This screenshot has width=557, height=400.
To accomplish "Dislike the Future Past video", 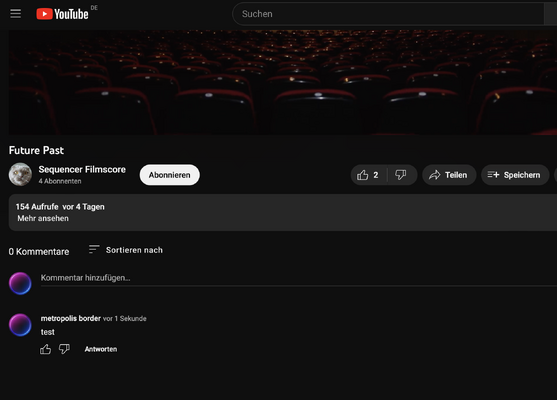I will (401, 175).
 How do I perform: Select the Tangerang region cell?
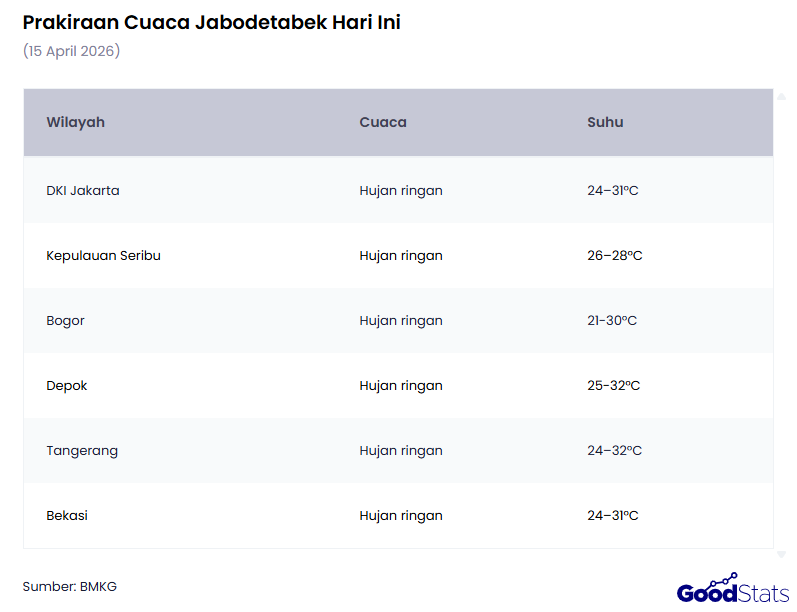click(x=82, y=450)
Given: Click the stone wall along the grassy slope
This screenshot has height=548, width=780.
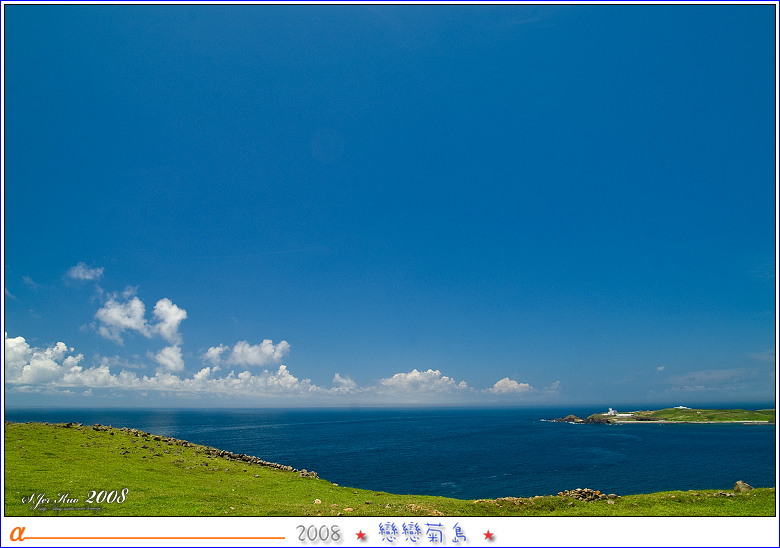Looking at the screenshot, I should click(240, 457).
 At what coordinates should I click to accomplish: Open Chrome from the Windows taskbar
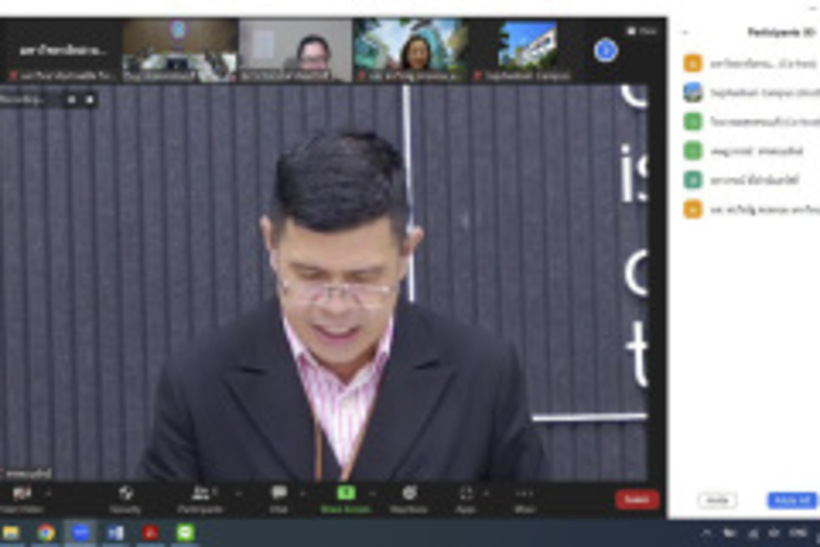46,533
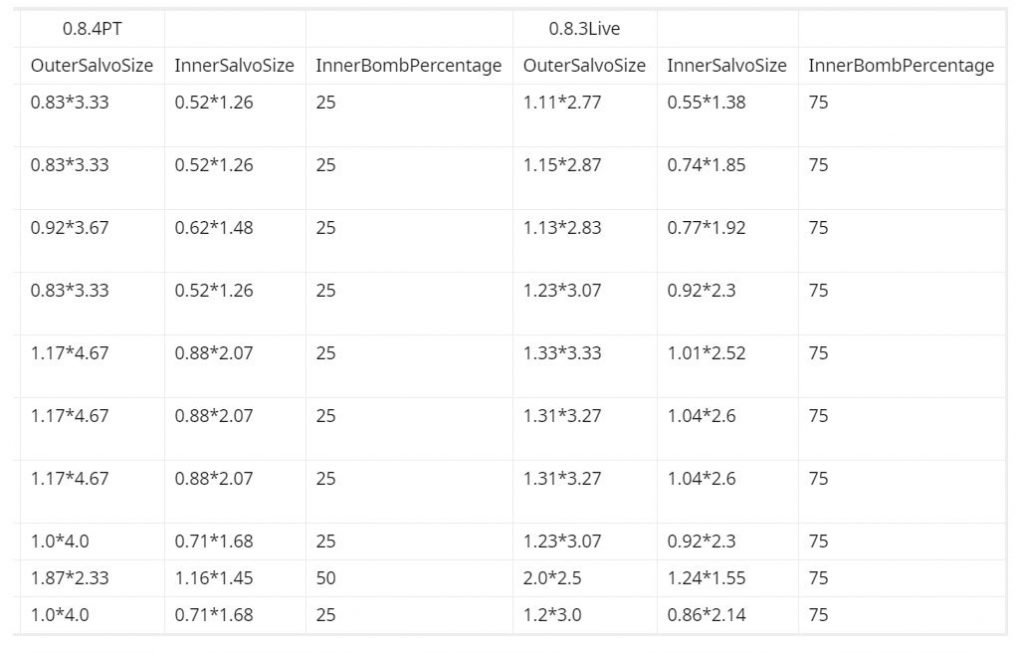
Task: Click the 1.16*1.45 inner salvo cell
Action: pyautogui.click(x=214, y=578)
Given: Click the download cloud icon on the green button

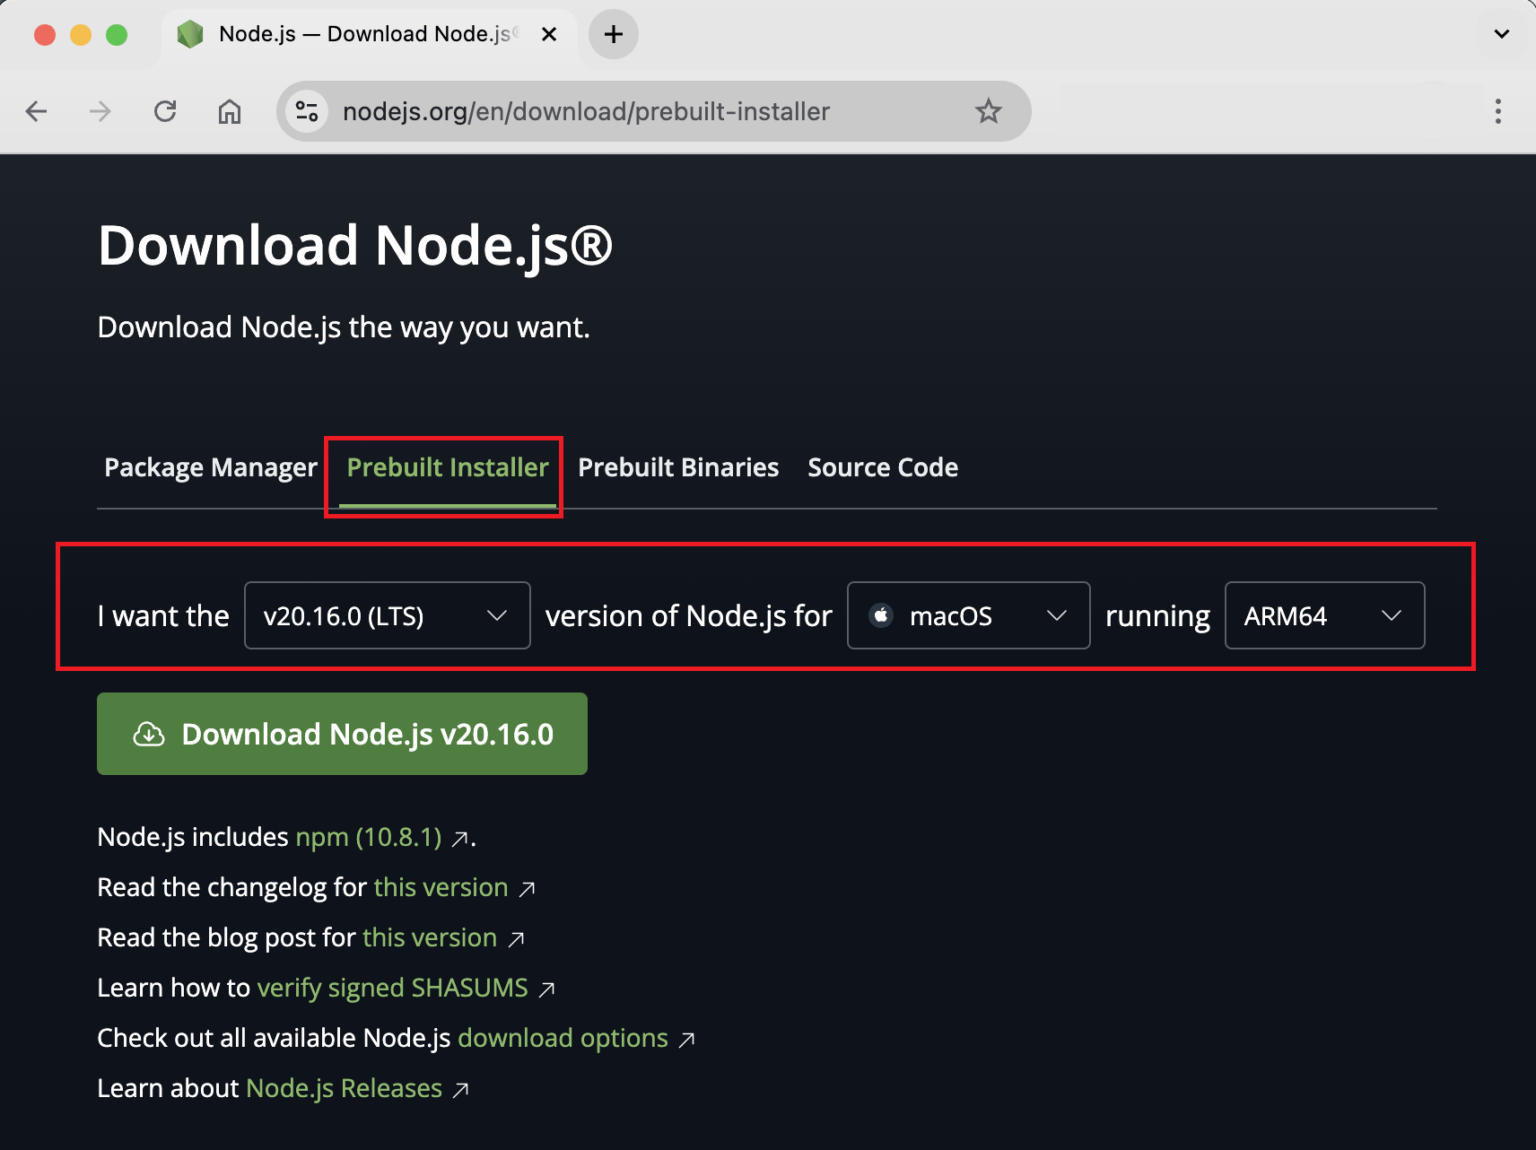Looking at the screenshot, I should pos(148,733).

+-------+

--- Your goal ---
With the pictures omitted, write out exactly the lines from the one that contains "Given: Click the download" through the final line of the material above, both ends included.

--- Answer space ---
Given: Click the download cloud icon on the green button

Looking at the screenshot, I should pos(148,733).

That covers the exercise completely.